¿Puede la tecnología en la música sustituir a la sensibilidad humana?

Hace algunos días curioseaba en un blog especializado en instrumentos musicales, software de producción, gear y demás… Mientras revisaba los nuevos lanzamientos de algunas de las más importantes de ese rubro me topé con esto: el Gibson Min-ETune, un sistema de afinación automática para guitarra.

 

 

En primera instancia suena a un gran avance: una pequeña maquina -que funciona con pila- que de forma automática afina la guitarra en segundos, sin margen de error, con 12 afinaciones pre-cargadas y bla bla bla… Lo que me llevó a recordar la guitarra Firebird X -también de Gibson-, una especia de Frankenstein de seis cuerdas con afinadores robóticos, efectos digitales integrados -reverbs, delays, distorsiones, etcétera-, emulador de “sonidos clásicos” y la capacidad de servir café capuchino en segundos -bueno, esto último le falta, pero ya encarrerados debieron considerarlo como opción-.

Ya inmerso en esta “revolución” tecnológica, me pregunté: ¿De verdad es necesaria tanta innovación en el campo de la música? Qué tal las tornamesas (y software de mezcla) con crossfade y sync automático; ni se diga todos y cada uno de los plug-ins de corrección vocal drástica como Auto-Tune o Melodyne; el tiempo elástico en los DAWs más populares para corregir -en segundos- hasta al baterista más arrítmico sobre la Tierra. La lista podría seguir infinitamente.

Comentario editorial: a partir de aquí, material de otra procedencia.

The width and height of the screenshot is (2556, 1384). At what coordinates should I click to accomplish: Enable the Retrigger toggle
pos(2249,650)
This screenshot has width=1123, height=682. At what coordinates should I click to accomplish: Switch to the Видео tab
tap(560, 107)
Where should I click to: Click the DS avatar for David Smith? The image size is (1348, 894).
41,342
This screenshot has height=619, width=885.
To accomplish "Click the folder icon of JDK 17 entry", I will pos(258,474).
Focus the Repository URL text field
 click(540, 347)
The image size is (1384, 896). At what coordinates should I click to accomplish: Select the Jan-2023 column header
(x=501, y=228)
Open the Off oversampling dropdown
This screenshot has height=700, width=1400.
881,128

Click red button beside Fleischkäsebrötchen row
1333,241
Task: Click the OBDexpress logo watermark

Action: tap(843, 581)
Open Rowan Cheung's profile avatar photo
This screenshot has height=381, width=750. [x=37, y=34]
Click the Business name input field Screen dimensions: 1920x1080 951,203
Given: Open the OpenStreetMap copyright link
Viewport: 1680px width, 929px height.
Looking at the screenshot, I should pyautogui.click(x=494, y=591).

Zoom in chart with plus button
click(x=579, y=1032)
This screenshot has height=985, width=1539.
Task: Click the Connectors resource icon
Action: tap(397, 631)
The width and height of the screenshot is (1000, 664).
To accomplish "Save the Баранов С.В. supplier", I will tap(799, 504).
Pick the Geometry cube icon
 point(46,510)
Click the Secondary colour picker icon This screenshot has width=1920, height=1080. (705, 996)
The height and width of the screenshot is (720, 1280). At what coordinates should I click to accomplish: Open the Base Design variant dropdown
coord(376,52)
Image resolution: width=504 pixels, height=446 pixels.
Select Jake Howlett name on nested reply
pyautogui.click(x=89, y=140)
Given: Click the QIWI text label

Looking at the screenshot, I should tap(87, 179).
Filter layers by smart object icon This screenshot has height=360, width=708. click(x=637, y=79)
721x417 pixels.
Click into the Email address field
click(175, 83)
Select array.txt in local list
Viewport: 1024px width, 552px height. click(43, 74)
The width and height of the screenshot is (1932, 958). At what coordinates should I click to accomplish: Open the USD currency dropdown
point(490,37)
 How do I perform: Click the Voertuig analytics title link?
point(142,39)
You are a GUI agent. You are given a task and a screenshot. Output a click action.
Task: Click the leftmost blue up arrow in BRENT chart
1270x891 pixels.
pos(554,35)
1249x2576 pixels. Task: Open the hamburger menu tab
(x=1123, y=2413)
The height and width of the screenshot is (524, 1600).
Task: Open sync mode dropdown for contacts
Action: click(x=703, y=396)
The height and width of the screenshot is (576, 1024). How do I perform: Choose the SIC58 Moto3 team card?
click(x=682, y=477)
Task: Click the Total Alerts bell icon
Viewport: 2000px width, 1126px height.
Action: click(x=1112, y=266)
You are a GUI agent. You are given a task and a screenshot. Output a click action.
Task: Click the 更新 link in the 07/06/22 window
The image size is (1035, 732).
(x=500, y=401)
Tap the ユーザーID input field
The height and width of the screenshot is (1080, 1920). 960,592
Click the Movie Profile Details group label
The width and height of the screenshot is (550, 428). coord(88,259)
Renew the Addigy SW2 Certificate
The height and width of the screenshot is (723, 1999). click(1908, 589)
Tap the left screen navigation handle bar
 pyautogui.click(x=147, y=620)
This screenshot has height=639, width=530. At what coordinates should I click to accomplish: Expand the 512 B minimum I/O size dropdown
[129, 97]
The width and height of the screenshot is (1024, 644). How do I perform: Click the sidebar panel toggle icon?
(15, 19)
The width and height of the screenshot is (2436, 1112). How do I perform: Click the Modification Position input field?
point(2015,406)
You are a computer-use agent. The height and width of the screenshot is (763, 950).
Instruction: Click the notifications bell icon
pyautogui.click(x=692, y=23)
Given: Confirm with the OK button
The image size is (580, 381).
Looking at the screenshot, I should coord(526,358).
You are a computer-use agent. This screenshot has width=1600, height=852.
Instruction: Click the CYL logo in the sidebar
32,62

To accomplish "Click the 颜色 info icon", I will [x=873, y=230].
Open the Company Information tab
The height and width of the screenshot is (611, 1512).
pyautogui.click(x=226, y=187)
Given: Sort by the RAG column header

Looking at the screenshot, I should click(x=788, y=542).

Antes de ser llamado anticuado y opositor del progreso tecnológico, aclaro, mientras los avances estén a favor de la creatividad y sensibilidad humana deberán ser bien recibidos, ya que cuando funcionan como extensiones de nuestra imaginación pueden resultar en revoluciones sonoras que de otra forma no hubieran ocurrido -ejemplos de esto existen a lo largo de toda la historia-. Lo que no debería suceder es que nos volvamos dependientes de esa tecnología y que perdamos la capacidad de realizar las funciones más básicas de la disciplina que pretendamos dominar.

Afinar una guitarra u otros instrumentos de cuerda -incluso con afinador electrónico o con referencias auditivas- debería ser algo indispensable para cualquiera que tome en serio lo que hace. Un DJ debería saber el momento preciso de sus transiciones y la elección de sus tracks tendría que estar dominada casi como un reflejo, no que algún algoritmo se encargue de todo el trabajo. Un baterista/percusionista debería mantenerse en tempo por lo menos durante algunos compases, qué va, una sección completa de la canción. Los cantantes deberían entonar por lo menos cerca de la nota esperada y tener un conocimiento interválico básico -aún y cuando sea de forma empírica, pero con práctica de por medio-. Sólo falta que nos conecten a un respirador artificial y que controlemos la computadora parpadeando.

Podrá sonar clavado, pero es la verdad. Aunque -afortunadamente- existe la contraparte. Todavía existen personas que practican por horas para dominar las tornamesas como una extensión de sí mismos, o quienes dedican algunos minutos diarios al entrenamiento auditivo, o los que combaten contra el metrónomo.

En fin, podría estar equivocado pero la tecnología jamás podrá sustituir a la sensibilidad, a la creatividad, a los pequeños errores e inconsistencias inherentes de los seres humanos . ¿Verdad?